§ **TASK INSTRUCTIONS**:
Beginning with the line that holds "The image size is (990, 543)." and ending with the last line of the entries below, copy every line exactly and nothing else, with the pictures left out.

§ **DATA FOR THIS TASK**:
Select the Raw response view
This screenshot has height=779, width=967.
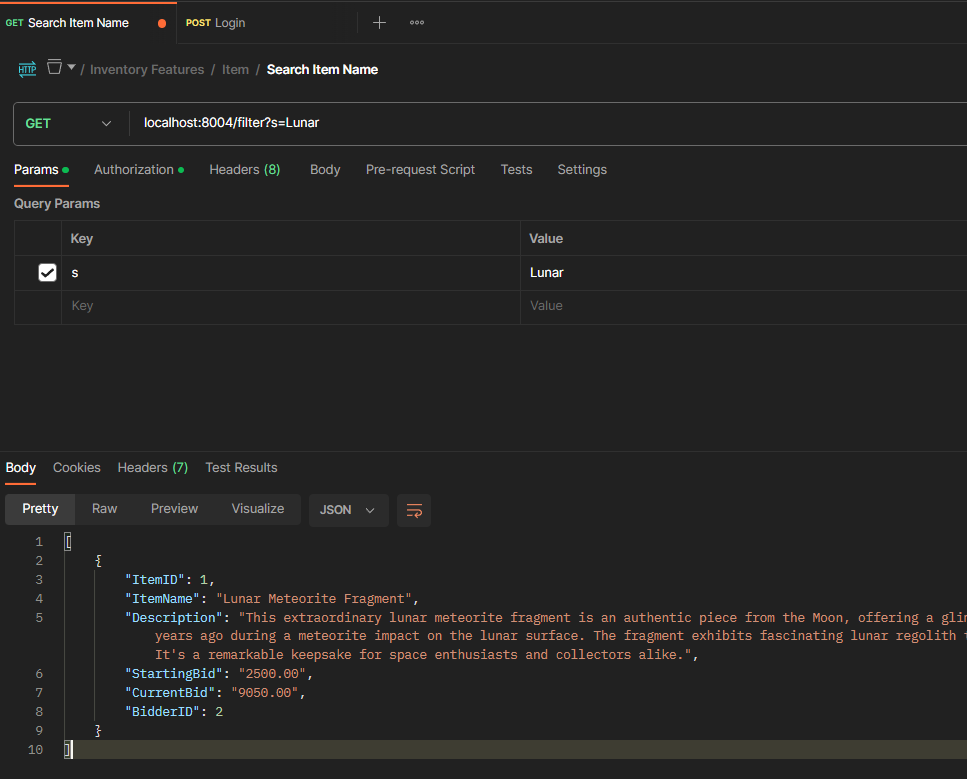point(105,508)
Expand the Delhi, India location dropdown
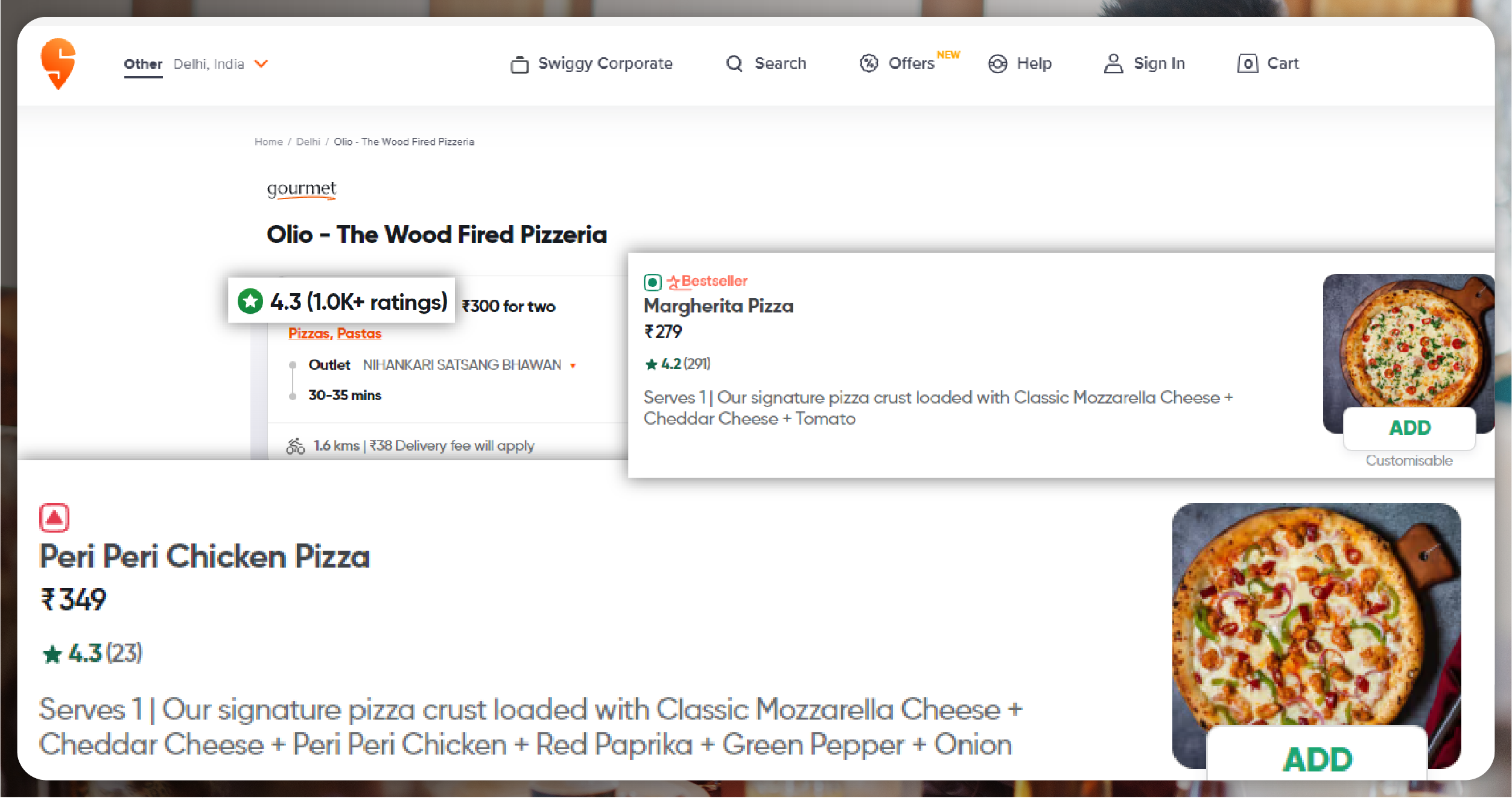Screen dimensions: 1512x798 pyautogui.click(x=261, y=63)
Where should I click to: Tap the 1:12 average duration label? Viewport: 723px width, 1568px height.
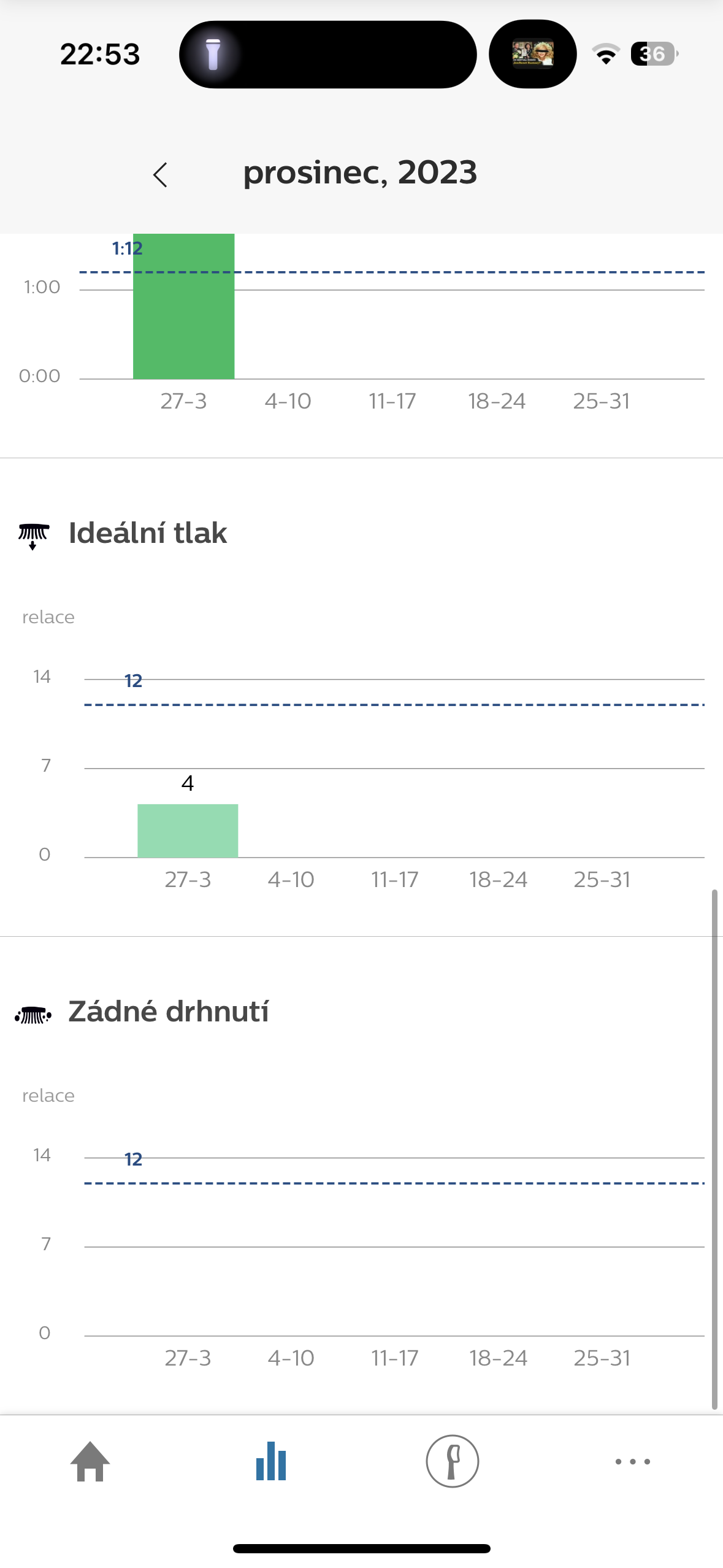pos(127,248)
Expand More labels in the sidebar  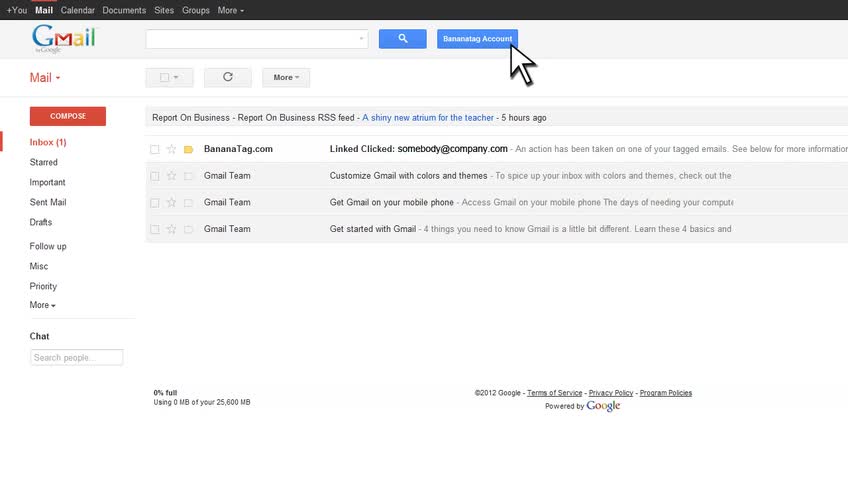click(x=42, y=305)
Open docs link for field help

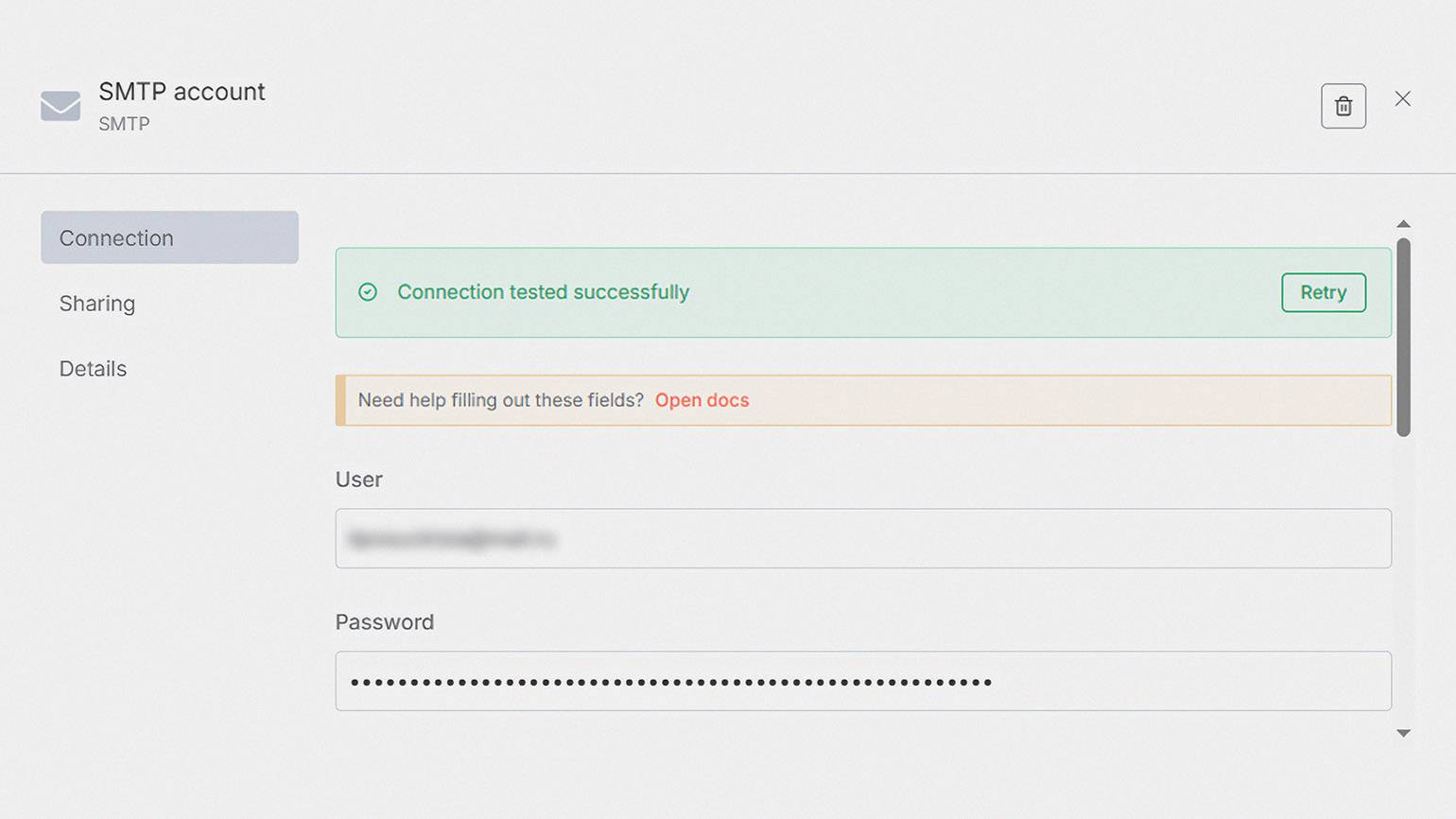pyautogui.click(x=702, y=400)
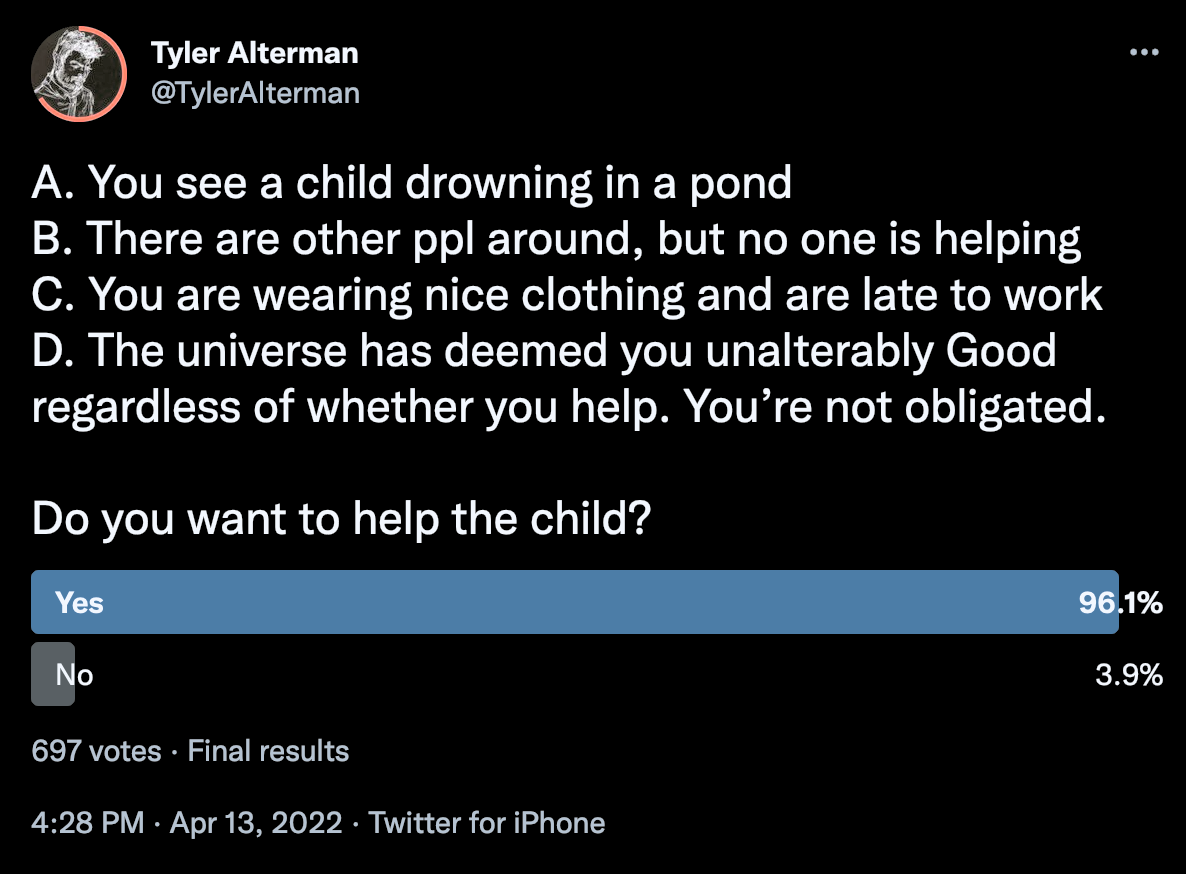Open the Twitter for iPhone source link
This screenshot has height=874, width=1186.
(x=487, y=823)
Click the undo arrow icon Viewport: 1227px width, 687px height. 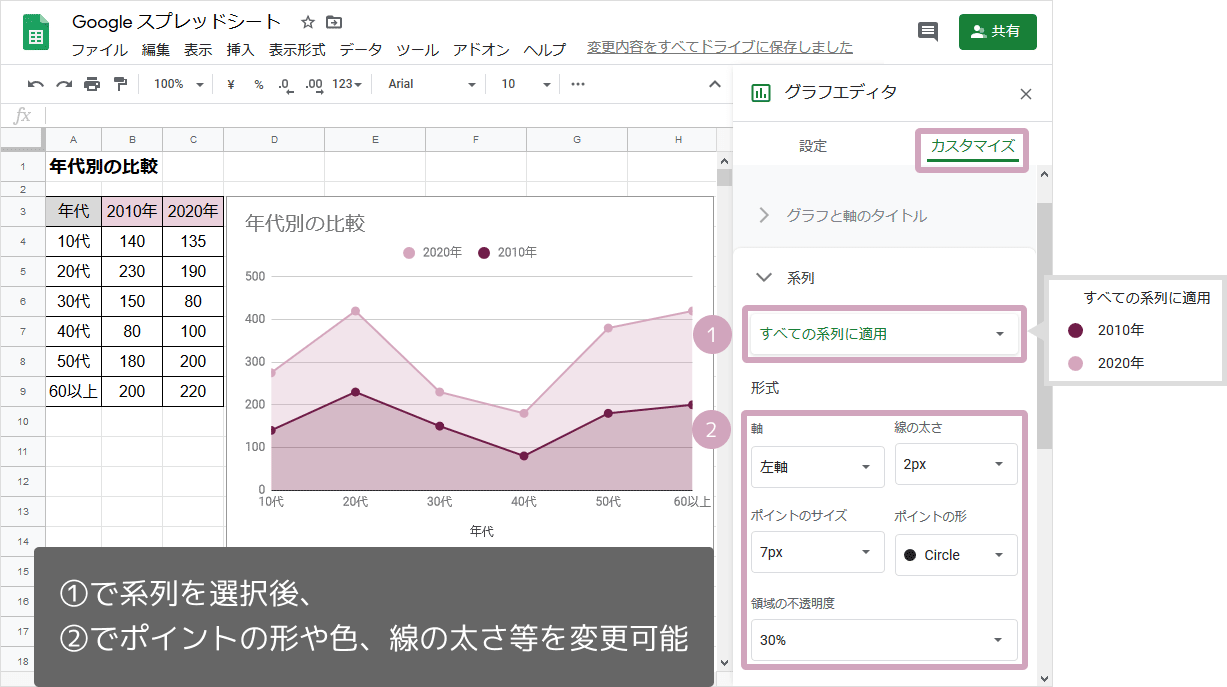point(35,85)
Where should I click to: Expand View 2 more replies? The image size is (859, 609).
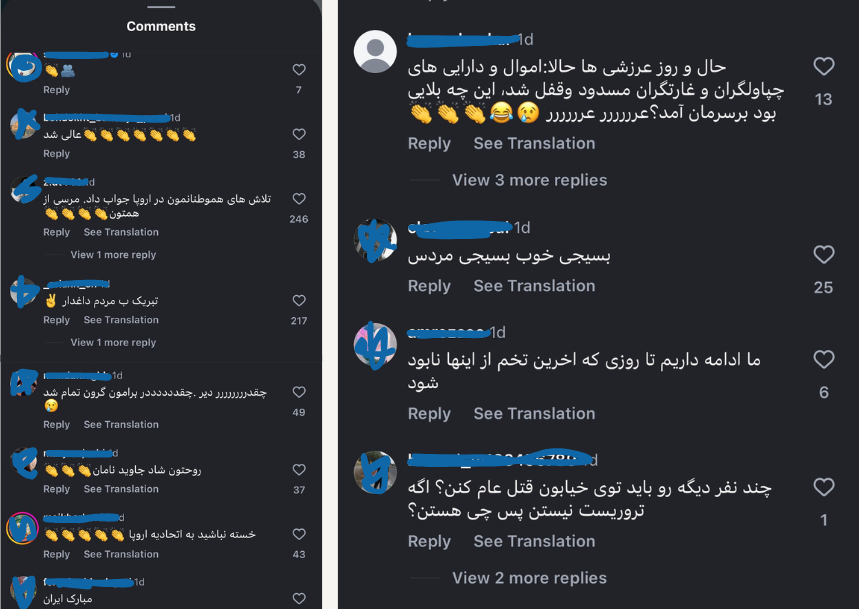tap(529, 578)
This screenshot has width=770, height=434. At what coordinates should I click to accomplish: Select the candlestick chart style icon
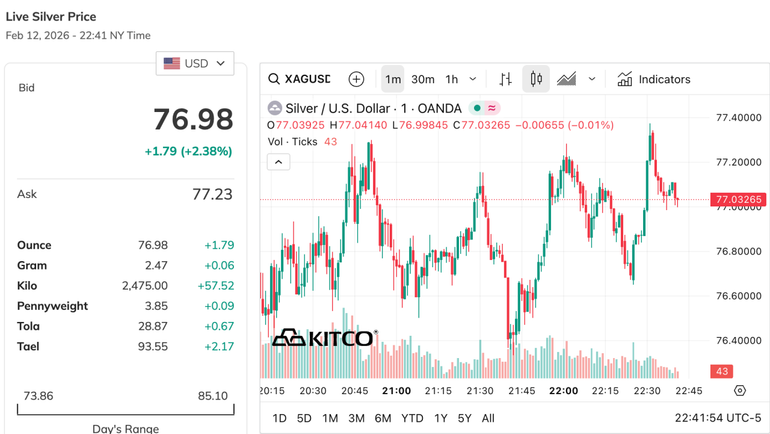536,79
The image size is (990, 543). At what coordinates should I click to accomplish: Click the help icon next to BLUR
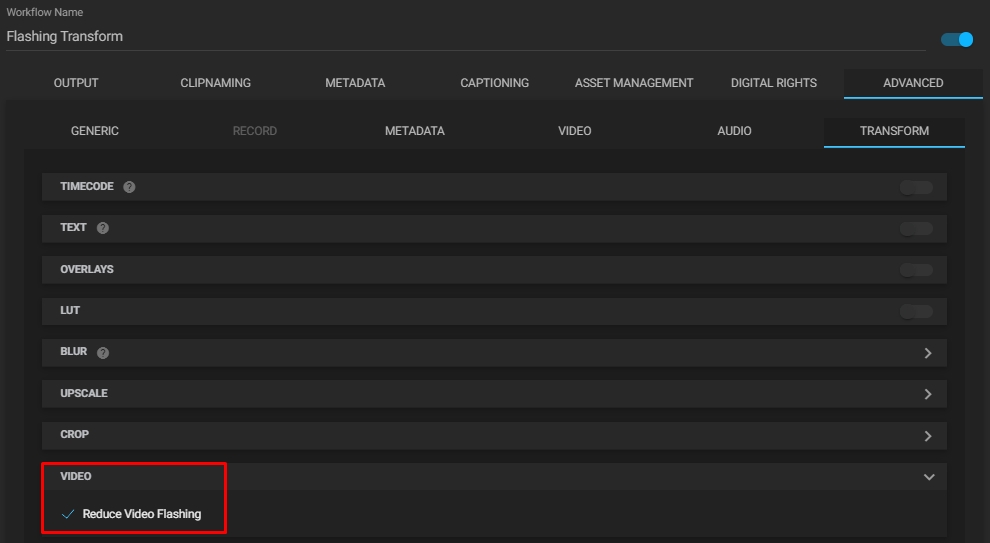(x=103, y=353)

§ **TASK SOLUTION**:
The image size is (990, 543). At what coordinates should I click to accomplish: Click the help icon next to BLUR
(x=103, y=353)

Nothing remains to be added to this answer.